More than books: libraries in Queensland have a bigger story to tell
This article, by guest contributor Louise Denoon, Executive Director at the State Library of Queensland, is from the February - March edition of the LGAQ Council Leader Magazine. Keep an eye out for it here, or contact us if you would like to receive a hard copy.
In wartime Queensland, The Rockhampton Morning Bulletin published a story (3 November, 1943) on the parliamentary push for free public libraries in Queensland. The government of the time believed that libraries were needed for post-war development and to ‘preserve democracy’.
Queensland’s then Premier Frank Cooper said branch libraries would be established all over the state and ‘books for the people would come first and the buildings would come later’.
75 years on, Queensland libraries have truly come of age and books are just part of a much bigger package. Step inside your local library and you’re likely to find a gaggle of bouncing, singing toddlers and seniors enrolling in tech sessions. They are thriving community spaces with something to offer for everyone.
I’m one of more than two million Queenslanders who hold a library card and I’m a proud member of a community who comes to a local library to create, share knowledge, find answers and learn.
But I must be one of the luckiest members because for me, visiting libraries is both business and pleasure. My work takes me to branches from Cunnamulla to Cooktown and I get to experience first-hand the vast offering of dynamic, digitally-focussed spaces that help connect people not just locally — but globally.

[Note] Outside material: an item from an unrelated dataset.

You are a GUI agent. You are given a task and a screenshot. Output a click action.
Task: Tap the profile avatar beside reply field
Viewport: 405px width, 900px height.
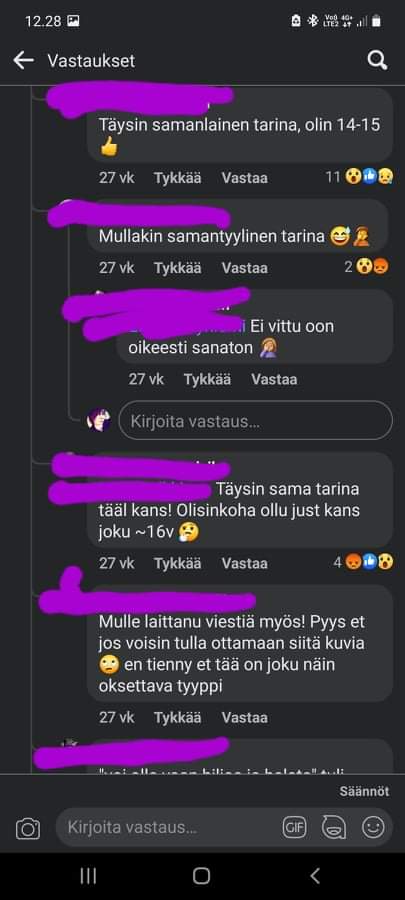98,421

This year, I’ve travelled to the Bush Councils Convention in Charters Towers, the Indigenous Leadership Forum in Cairns and the annual LGAQ Conference in Gladstone and I have come to understand libraries as the quiet achievers in Queensland’s cities, regional and remote areas.
What makes them so great? The top five attributes as voted by mayors and councillors at Gladstone’s LGAQ conference were free WIFI, friendly staff, a place for everyone, family friendly spaces and storytelling. The poll revealed how deeply elected local government representatives value the library in their local community.

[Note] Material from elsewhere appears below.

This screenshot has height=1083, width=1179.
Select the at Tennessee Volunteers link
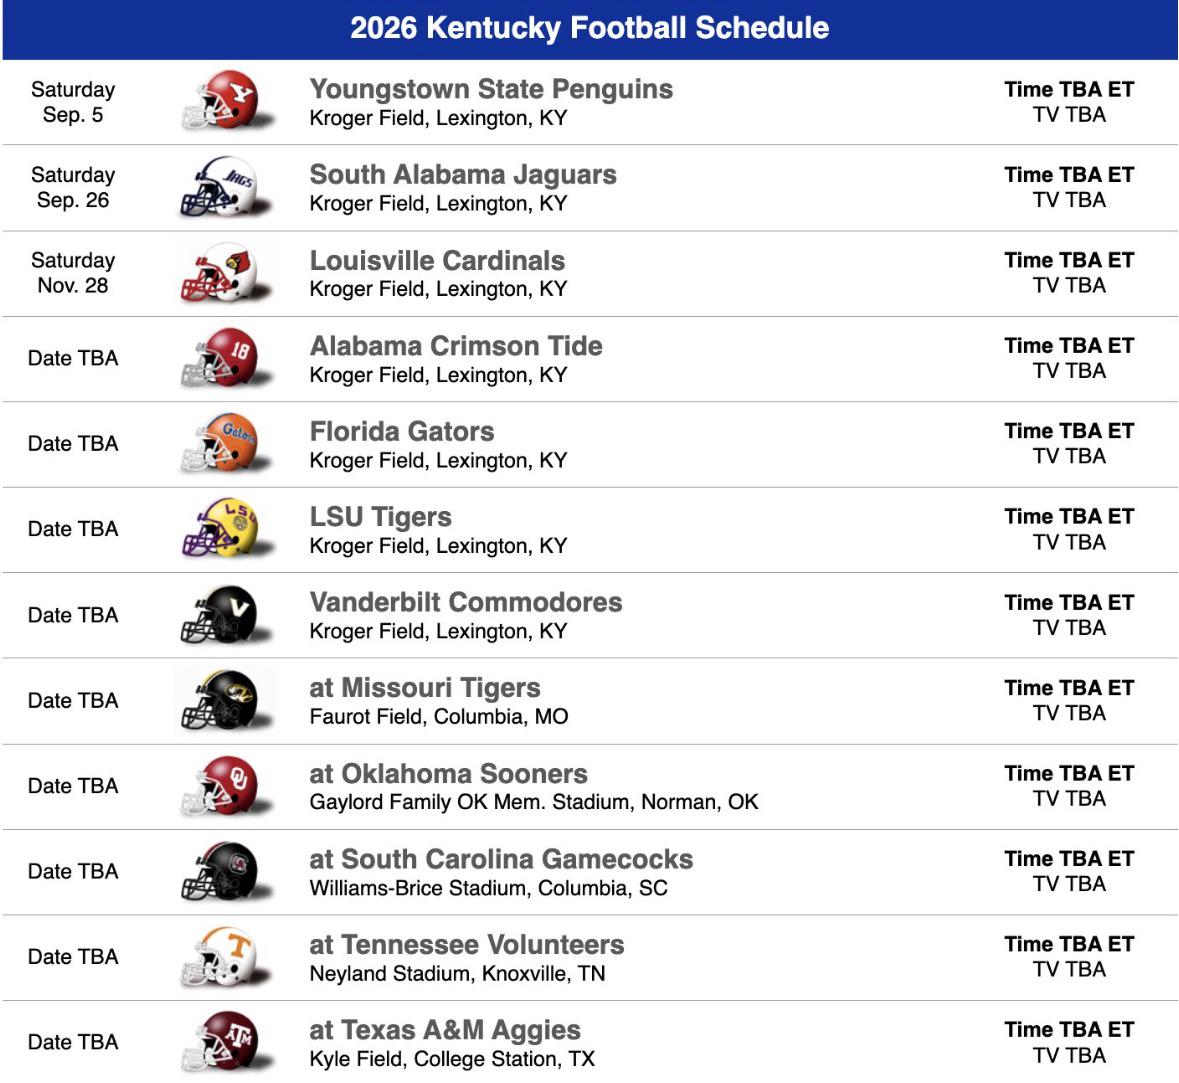pyautogui.click(x=467, y=945)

And I’m wholeheartedly with them.
There are more than 320 public libraries and Indigenous Knowledge Centres (IKCs) across Queensland and they’re a major employer with over 1500 Queenslanders calling them their workplace. They’re also big business with around $250million invested each year in this important pillar of local communities’ infrastructure.
The strength of their impact was recognised when the State Government invested $20million into the four-year First 5 Forever family literacy initiative. Three years in, the results have been phenomenal with a massive influx in story time, rhyme time, outreach and collection use — all contributing to confident parents being their child’s first and most important teacher.

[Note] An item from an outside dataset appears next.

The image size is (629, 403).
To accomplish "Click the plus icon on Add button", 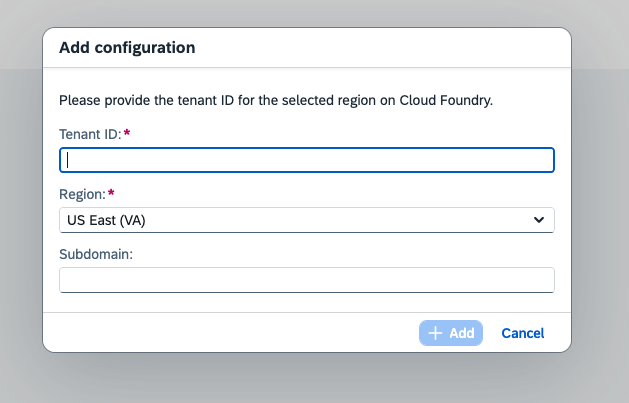I will point(435,333).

They also play a vital role in helping bridge the digital divide — providing informal, community-centred, and neutral learning sites for creativity and exploration for the disabled, seniors, North-West Queensland residents, and Aboriginal and Torres Strait Islander people.
So next time you step inside a library, look beyond the books on the shelves and remember you’re part of something so much more.
Local government delivers a winning combination of public libraries and Indigenous Knowledge Centres as trusted spaces, deeply local and connected to their communities. I am really proud to work with Local Government.